PRESS RELEASE: MAY 2012 The head of a major funding organisation is urging the government to restore tax breaks for pension funds investing in Real Estate Investment Trusts (REITs).
Phil Shanks, founder of social housing fund provider SAF Housing, wants ministers to encourage investment in REITs as part of a broader economic recovery strategy. He believes greater investment by pension funds could play a key role in easing the credit shortage and stimulating growth.
Phil said: “The government is looking for new ways to meet the affordable housing challenge. One of those is the residential REIT. Since the tax structure surrounding this is under consultation it makes sense to use it as an opportunity to stimulate investment by restoring the tax credit for pension funds investing in REITS.

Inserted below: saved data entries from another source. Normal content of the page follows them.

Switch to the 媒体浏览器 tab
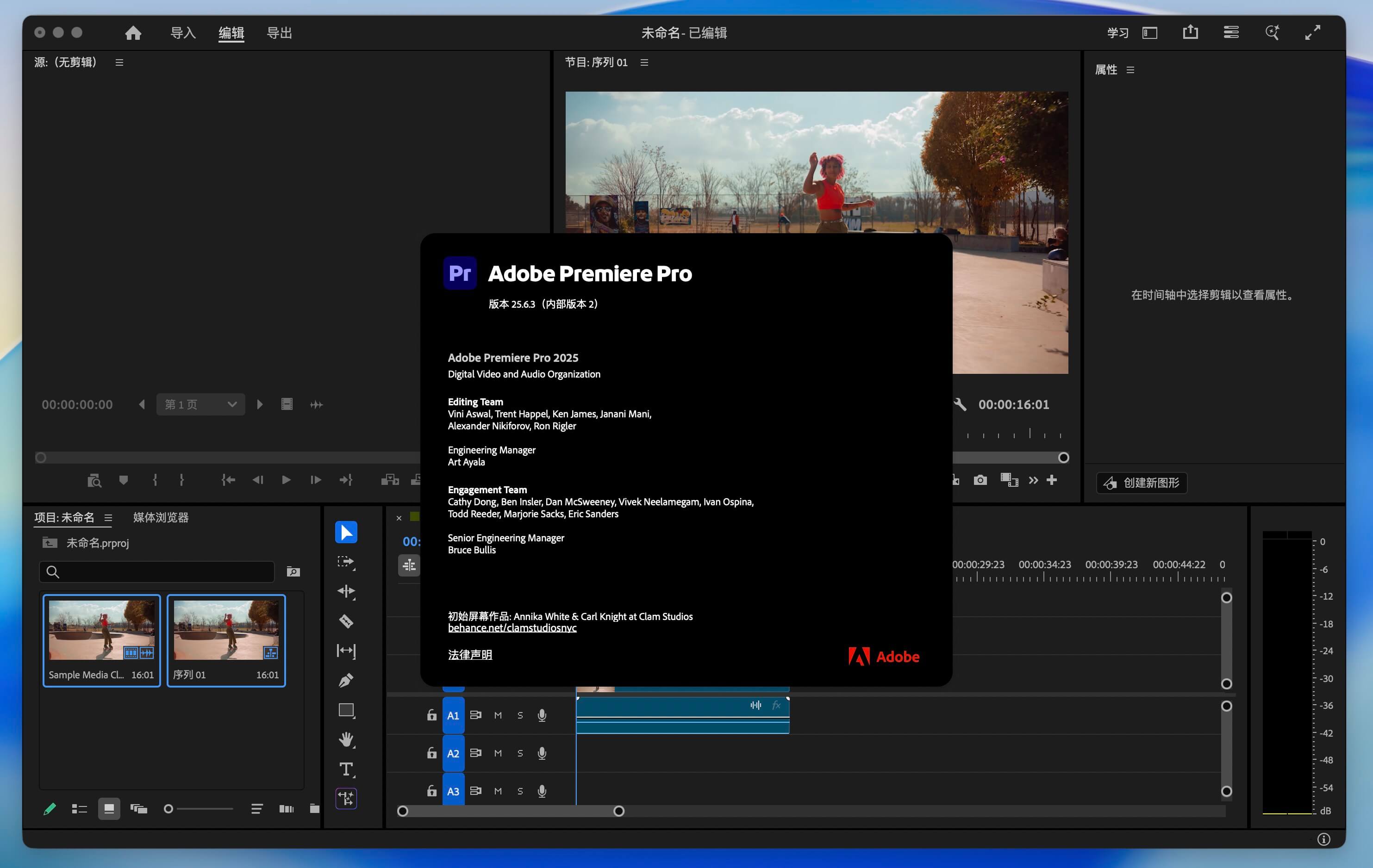Viewport: 1373px width, 868px height. click(161, 517)
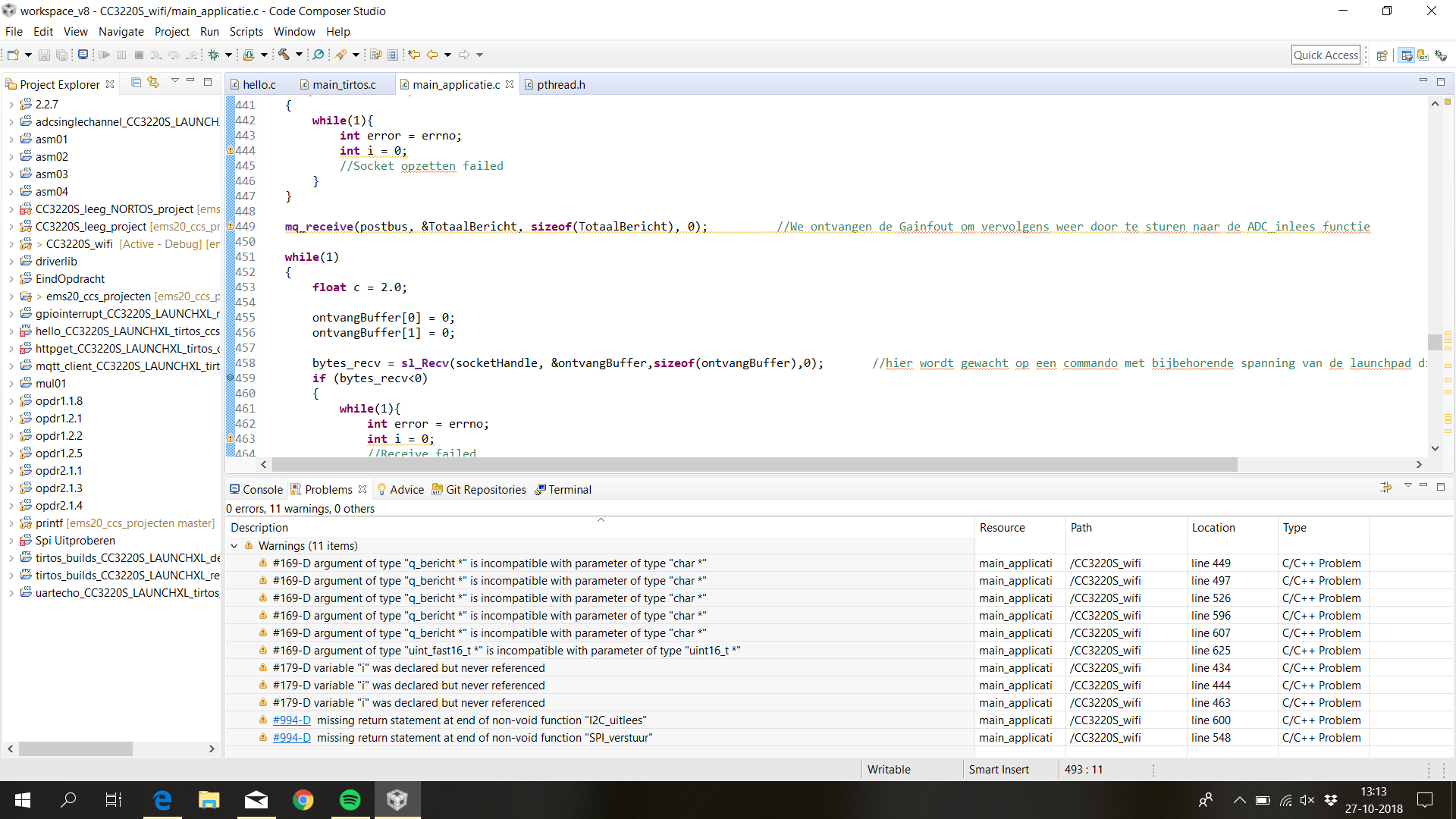Toggle Mark Occurrences highlighter icon
This screenshot has width=1456, height=819.
[340, 55]
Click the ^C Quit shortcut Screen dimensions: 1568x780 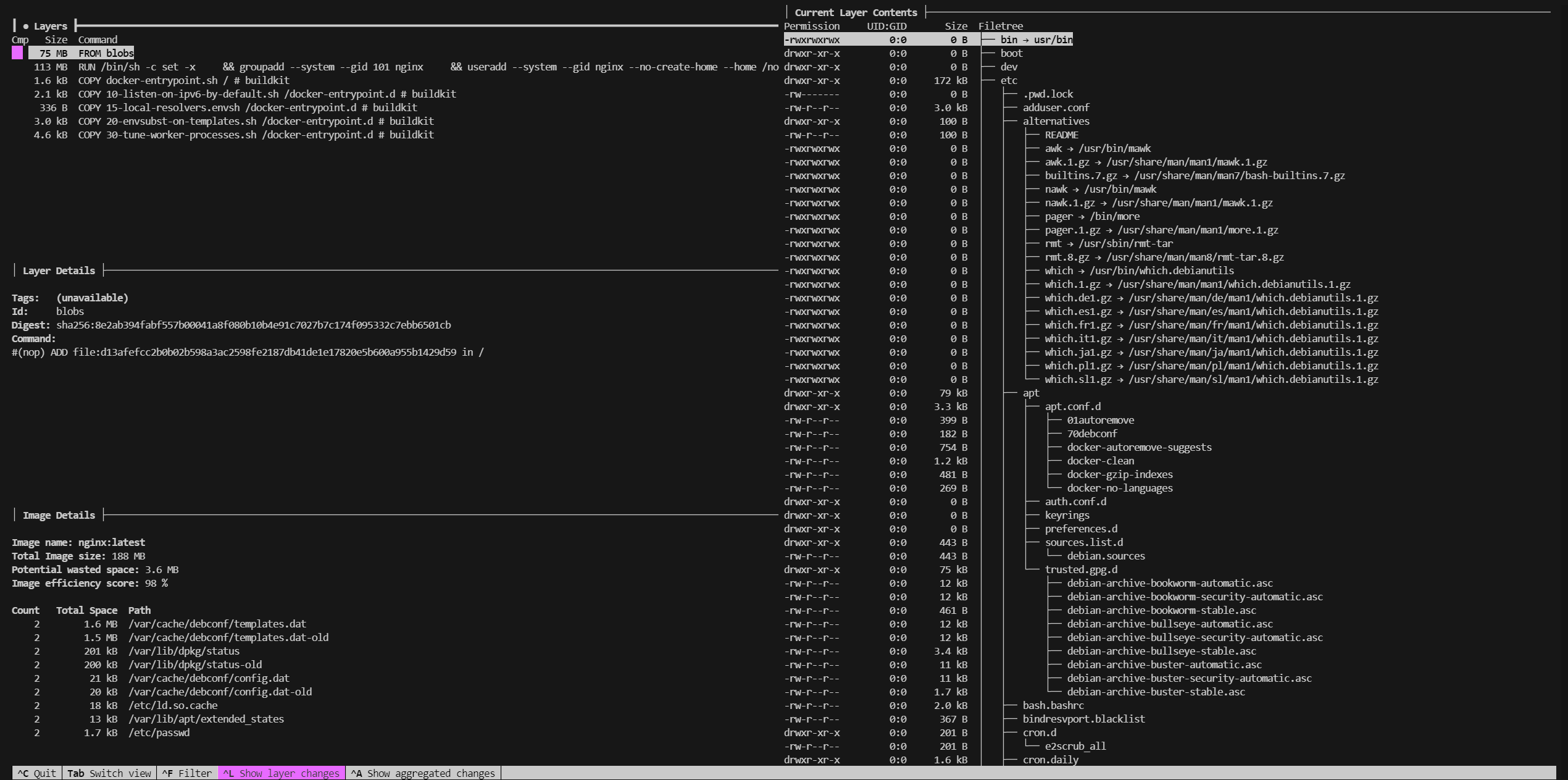tap(37, 773)
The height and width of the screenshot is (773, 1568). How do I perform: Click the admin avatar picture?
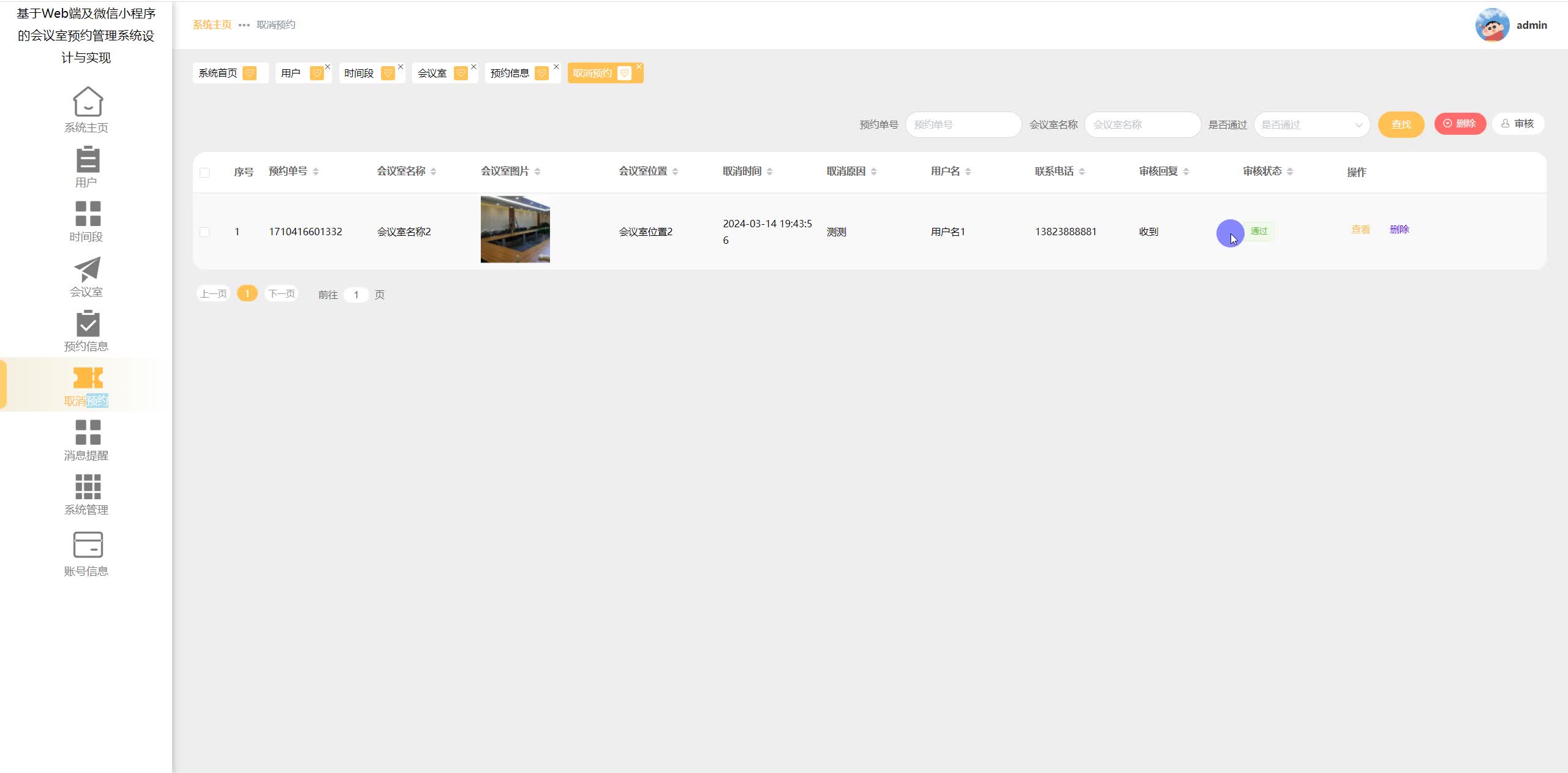(x=1492, y=25)
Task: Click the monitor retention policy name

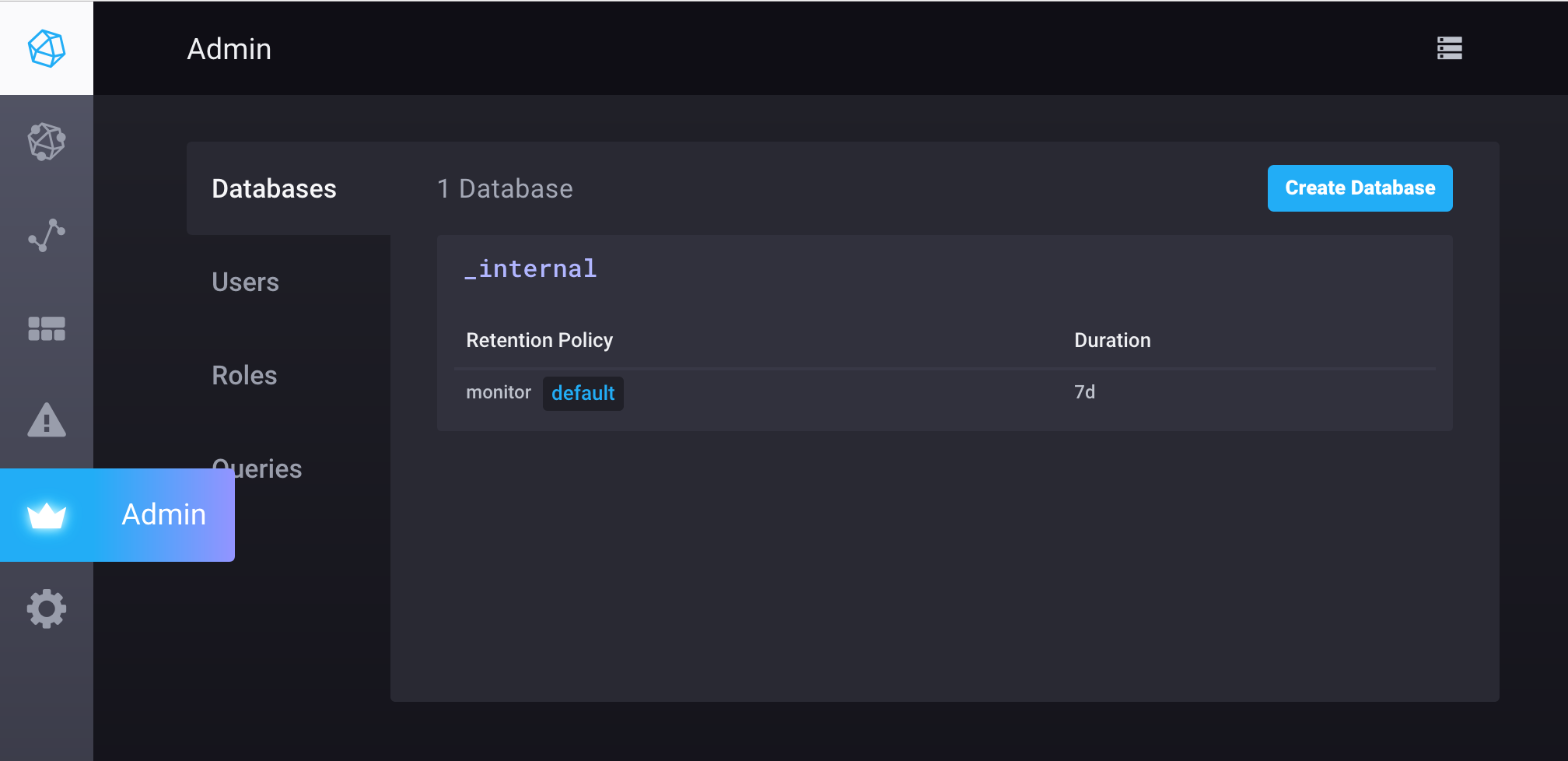Action: tap(498, 392)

“The government could look at targeting this benefit to work in conjunction with other initiatives. If the response from the investment community is what I’d expect, this measure would more than pay for itself. Just as importantly, the government would be able to focus other investment sectors where similar benefits could be restored for investors in areas that drive growth.”
With interest rates on borrowing at a record low, Phil believes the time is ripe for the government to raise a 100-year bond.
He said: “The size of that bond should equate to the black hole in the pension funds, both public sector and private sector. The government could then restore the tax credit on dividends. The logic is not complicated: the purpose of pension funds is to invest money to obtain a return for their members. In an inflationary environment that discourages holding cash, pension funds are well motivated to invest. Additionally, the bond itself would have to be paid for and this could only be done by a fund that stands to benefit.”
The 100-year bond initiative would be a more effective way of quantitative easing because it would be based on onward investment rather than balance sheet repair.
Phil continued: “This scheme would push money out into the real economy, driving big business and providing funds for banks to lend. We have given banks access to cheap money and they have used it to repair themselves. If pension funds provide finance they will expect returns consistent with onward investment, encouraging banks to lend to the small medium sector.
“More than that, though, this would provide us with an opportunity to look more objectively at proposals for the future. The best time to look at retirement age and contribution levels is when we have restored our pension funds. Restoring our pension funds might just be the way of restoring our economy.”